What lines in the data below mention the string "progress"? Copy them out.

(Records from a collection)
★ ★ ★ ★
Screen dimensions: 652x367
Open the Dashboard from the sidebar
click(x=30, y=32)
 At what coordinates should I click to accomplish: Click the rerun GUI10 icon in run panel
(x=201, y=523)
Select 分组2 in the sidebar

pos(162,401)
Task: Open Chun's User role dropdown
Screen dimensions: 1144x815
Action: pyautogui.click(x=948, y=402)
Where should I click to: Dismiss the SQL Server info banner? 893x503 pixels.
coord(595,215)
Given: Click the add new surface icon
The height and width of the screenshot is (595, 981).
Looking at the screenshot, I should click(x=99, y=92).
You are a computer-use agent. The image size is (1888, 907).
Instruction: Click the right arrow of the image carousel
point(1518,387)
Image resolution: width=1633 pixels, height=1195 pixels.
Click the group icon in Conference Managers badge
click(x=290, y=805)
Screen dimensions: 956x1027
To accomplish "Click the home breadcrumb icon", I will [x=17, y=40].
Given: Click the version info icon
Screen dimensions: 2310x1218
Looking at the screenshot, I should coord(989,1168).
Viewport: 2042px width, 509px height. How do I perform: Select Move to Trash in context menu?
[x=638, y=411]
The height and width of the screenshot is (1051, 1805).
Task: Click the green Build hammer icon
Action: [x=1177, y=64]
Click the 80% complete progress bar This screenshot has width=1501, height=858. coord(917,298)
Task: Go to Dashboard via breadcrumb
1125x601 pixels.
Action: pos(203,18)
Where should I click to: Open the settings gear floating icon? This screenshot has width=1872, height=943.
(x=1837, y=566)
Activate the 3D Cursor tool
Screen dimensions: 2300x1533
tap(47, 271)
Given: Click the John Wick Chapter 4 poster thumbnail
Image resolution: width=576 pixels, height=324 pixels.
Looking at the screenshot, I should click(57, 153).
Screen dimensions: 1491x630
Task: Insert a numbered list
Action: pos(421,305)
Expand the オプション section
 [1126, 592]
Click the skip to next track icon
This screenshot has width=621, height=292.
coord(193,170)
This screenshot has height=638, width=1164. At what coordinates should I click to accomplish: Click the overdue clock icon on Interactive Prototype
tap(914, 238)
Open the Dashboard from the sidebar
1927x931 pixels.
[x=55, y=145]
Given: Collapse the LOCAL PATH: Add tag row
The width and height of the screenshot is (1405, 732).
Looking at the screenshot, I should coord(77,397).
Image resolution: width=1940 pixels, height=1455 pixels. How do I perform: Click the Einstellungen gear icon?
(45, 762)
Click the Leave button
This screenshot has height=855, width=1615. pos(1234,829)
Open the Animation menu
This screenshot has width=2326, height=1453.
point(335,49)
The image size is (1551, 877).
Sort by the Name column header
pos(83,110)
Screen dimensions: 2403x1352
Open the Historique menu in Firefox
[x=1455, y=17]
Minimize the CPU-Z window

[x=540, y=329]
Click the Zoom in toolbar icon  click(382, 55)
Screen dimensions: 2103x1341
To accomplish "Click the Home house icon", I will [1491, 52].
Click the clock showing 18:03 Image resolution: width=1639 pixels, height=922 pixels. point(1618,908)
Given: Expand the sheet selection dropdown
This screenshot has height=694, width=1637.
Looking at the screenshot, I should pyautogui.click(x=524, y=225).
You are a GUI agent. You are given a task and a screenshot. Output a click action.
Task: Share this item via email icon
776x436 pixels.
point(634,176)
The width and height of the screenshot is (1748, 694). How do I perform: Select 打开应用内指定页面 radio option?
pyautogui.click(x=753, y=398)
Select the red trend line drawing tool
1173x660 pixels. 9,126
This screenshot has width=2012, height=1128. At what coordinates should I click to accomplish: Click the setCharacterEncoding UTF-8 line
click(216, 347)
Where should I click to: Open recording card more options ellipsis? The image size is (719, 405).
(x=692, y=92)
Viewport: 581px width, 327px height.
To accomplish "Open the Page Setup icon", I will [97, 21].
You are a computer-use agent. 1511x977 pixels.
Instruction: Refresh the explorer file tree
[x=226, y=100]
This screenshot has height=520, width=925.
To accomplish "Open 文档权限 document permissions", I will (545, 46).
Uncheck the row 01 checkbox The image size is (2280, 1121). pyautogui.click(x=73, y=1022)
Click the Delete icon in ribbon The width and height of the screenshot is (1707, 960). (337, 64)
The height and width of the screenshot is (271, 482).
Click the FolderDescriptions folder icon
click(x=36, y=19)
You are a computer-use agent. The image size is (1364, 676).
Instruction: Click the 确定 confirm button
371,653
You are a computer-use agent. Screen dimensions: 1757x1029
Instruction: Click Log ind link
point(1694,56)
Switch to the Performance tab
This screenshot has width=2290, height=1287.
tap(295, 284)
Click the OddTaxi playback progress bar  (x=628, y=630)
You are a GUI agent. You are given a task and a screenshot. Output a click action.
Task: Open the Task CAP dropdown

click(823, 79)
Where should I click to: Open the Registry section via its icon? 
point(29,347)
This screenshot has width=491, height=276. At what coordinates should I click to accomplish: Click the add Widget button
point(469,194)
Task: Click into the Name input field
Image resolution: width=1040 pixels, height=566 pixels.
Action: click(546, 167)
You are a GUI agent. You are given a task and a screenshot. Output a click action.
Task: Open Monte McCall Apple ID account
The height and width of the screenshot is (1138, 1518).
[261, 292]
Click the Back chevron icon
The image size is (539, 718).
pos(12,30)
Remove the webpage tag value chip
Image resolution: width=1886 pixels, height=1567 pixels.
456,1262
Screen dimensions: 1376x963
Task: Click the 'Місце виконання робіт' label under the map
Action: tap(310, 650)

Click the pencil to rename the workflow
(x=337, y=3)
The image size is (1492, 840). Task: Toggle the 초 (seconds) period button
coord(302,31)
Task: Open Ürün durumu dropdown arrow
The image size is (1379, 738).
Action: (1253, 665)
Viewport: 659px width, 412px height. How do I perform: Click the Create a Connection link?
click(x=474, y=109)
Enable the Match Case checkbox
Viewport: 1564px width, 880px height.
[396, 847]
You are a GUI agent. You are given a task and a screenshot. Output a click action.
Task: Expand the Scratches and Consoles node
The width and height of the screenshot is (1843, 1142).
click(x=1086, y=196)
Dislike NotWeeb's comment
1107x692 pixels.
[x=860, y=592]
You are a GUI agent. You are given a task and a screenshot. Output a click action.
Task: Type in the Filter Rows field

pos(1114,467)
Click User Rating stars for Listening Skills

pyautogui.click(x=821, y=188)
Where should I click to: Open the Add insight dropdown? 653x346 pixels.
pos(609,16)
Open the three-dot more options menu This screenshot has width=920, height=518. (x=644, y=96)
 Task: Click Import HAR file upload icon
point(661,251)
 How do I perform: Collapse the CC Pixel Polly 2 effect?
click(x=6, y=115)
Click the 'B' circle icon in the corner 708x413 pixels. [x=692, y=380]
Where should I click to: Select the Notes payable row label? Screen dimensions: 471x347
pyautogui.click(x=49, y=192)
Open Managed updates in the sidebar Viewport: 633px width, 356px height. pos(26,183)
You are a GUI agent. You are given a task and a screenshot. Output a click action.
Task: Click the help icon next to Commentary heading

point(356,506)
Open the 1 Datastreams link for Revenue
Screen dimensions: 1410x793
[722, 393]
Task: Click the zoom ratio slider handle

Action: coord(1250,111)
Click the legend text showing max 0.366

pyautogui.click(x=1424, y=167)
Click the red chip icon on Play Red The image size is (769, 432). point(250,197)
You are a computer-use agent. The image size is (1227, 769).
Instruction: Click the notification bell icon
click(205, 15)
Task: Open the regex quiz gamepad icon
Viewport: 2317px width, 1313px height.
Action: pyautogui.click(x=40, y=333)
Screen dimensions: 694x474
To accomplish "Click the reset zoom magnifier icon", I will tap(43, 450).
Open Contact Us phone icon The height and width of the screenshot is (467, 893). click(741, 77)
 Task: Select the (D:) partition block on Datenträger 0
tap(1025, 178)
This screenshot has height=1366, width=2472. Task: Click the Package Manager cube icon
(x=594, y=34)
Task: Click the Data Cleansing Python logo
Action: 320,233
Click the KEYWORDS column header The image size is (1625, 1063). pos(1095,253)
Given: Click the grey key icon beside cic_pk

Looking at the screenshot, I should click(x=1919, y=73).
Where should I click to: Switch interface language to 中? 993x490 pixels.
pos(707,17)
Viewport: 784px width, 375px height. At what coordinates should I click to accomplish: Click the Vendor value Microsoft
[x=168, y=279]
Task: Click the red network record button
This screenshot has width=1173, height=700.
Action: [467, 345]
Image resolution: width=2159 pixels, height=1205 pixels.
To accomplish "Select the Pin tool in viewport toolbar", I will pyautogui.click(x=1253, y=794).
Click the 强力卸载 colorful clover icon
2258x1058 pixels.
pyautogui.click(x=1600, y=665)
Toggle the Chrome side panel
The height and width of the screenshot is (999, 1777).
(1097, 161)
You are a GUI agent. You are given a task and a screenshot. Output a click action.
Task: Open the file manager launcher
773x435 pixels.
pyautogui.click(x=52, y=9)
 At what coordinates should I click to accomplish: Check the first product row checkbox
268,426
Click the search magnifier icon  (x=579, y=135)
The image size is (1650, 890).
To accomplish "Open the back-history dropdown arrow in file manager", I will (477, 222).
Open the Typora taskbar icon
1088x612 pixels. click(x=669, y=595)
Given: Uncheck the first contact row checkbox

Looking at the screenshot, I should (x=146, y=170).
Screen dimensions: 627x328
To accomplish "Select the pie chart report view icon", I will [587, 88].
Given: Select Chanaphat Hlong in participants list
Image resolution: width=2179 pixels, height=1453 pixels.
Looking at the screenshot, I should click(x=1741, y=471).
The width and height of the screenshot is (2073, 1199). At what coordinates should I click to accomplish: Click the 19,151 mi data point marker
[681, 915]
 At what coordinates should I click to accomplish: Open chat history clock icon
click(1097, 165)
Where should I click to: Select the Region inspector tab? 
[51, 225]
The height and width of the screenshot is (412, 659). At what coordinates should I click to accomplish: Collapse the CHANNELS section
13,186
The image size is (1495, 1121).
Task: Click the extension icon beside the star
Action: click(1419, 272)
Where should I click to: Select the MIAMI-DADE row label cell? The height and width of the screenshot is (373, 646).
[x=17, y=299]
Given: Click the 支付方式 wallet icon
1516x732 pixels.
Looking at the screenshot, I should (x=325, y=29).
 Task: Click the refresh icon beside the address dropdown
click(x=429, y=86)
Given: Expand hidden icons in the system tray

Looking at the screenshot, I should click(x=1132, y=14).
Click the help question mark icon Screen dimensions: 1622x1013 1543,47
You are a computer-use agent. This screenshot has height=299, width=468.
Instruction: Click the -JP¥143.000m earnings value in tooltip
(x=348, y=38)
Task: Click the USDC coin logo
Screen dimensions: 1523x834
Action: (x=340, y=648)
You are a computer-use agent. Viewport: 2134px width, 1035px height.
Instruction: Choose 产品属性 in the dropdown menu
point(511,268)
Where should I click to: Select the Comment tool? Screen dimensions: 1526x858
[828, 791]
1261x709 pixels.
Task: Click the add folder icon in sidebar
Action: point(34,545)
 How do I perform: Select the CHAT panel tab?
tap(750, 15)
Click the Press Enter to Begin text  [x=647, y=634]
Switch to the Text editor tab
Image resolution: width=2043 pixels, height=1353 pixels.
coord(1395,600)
★ ★ ★ ★
◆ **Exercise solution**:
Click the 80% complete progress bar This screenshot has width=1501, height=858. coord(917,298)
Click the OddTaxi playback progress bar  (x=628, y=630)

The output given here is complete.